======== SOURCE INFORMATION

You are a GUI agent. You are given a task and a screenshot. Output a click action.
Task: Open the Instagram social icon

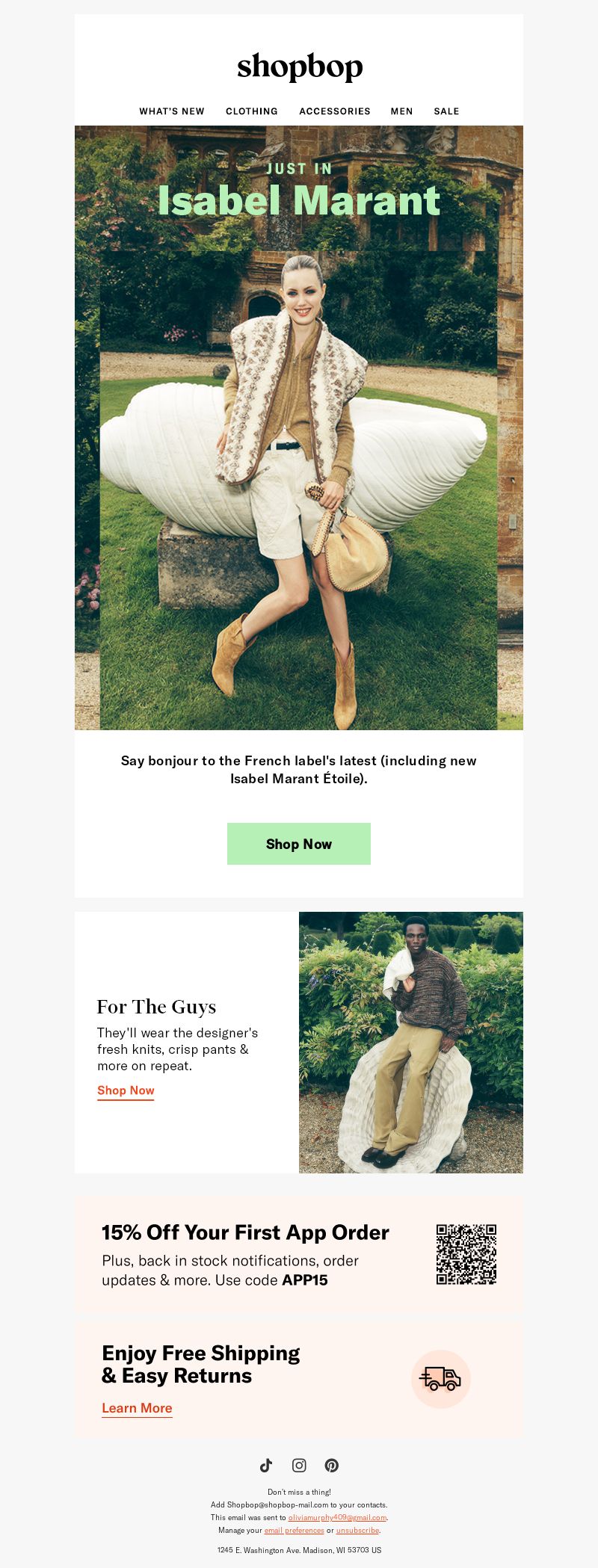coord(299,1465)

================
======== SOURCE INFORMATION

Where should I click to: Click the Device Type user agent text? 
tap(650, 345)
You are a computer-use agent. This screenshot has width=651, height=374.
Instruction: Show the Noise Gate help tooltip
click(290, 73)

================

#### AIM OF THE TASK
Counting only lines that contain the word "screenshot", state how many appear in the entries, and add nothing.

#### SOLUTION FOR THIS TASK
2